- [Requirements]: Please rewrite the lines below, swapping "Screen dimensions" for "Display size" wherever it occurs and keeping everything else the same.

- [Records for this exercise]:

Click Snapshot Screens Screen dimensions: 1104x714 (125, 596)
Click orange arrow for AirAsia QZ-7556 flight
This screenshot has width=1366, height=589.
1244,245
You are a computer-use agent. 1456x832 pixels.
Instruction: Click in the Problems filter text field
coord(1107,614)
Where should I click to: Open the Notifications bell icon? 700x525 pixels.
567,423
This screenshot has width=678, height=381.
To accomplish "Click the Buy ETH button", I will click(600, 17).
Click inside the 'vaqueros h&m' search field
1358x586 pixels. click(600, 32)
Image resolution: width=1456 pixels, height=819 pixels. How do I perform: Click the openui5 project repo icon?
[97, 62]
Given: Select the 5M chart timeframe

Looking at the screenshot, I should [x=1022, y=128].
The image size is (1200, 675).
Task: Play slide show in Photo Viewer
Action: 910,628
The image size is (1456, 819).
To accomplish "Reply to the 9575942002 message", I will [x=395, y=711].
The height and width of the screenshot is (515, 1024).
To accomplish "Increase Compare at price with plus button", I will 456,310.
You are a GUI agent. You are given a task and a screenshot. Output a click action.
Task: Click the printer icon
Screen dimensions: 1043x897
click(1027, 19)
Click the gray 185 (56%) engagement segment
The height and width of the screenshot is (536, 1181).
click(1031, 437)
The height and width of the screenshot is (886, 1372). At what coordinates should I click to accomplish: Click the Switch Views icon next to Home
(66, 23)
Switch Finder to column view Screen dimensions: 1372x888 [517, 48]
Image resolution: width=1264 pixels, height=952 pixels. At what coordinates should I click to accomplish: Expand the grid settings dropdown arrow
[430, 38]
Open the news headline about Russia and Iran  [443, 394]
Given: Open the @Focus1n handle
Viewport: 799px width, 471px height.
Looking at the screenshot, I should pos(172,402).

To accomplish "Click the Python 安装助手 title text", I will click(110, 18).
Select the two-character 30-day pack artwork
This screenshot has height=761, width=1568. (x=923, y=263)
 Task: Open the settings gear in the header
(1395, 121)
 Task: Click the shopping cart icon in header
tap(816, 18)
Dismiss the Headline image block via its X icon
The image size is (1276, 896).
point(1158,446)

- [Reply to the task]:
Click Snapshot Screens Display size: 1104x714 (125, 596)
Click orange arrow for AirAsia QZ-7556 flight
This screenshot has width=1366, height=589.
1244,245
You are a computer-use agent. 1456x832 pixels.
Instruction: Click in the Problems filter text field
coord(1107,614)
Where should I click to: Open the Notifications bell icon? 700x525 pixels.
567,423
This screenshot has width=678, height=381.
To accomplish "Click the Buy ETH button", I will click(600, 17).
Click inside the 'vaqueros h&m' search field
1358x586 pixels. click(600, 32)
Image resolution: width=1456 pixels, height=819 pixels. How do I perform: Click the openui5 project repo icon?
[97, 62]
Given: Select the 5M chart timeframe

Looking at the screenshot, I should [x=1022, y=128].
The image size is (1200, 675).
Task: Play slide show in Photo Viewer
Action: 910,628
The image size is (1456, 819).
To accomplish "Reply to the 9575942002 message", I will [x=395, y=711].
The height and width of the screenshot is (515, 1024).
To accomplish "Increase Compare at price with plus button", I will 456,310.
You are a GUI agent. You are given a task and a screenshot. Output a click action.
Task: Click the printer icon
Display size: 1043x897
click(1027, 19)
Click the gray 185 (56%) engagement segment
The height and width of the screenshot is (536, 1181).
click(1031, 437)
The height and width of the screenshot is (886, 1372). At what coordinates should I click to accomplish: Click the Switch Views icon next to Home
(66, 23)
Switch Finder to column view Display size: 1372x888 [517, 48]
Image resolution: width=1264 pixels, height=952 pixels. At what coordinates should I click to accomplish: Expand the grid settings dropdown arrow
[430, 38]
Open the news headline about Russia and Iran  [443, 394]
Given: Open the @Focus1n handle
Viewport: 799px width, 471px height.
Looking at the screenshot, I should pos(172,402).

To accomplish "Click the Python 安装助手 title text", I will click(110, 18).
Select the two-character 30-day pack artwork
This screenshot has height=761, width=1568. (x=923, y=263)
 Task: Open the settings gear in the header
(1395, 121)
 Task: Click the shopping cart icon in header
tap(816, 18)
Dismiss the Headline image block via its X icon
The image size is (1276, 896).
point(1158,446)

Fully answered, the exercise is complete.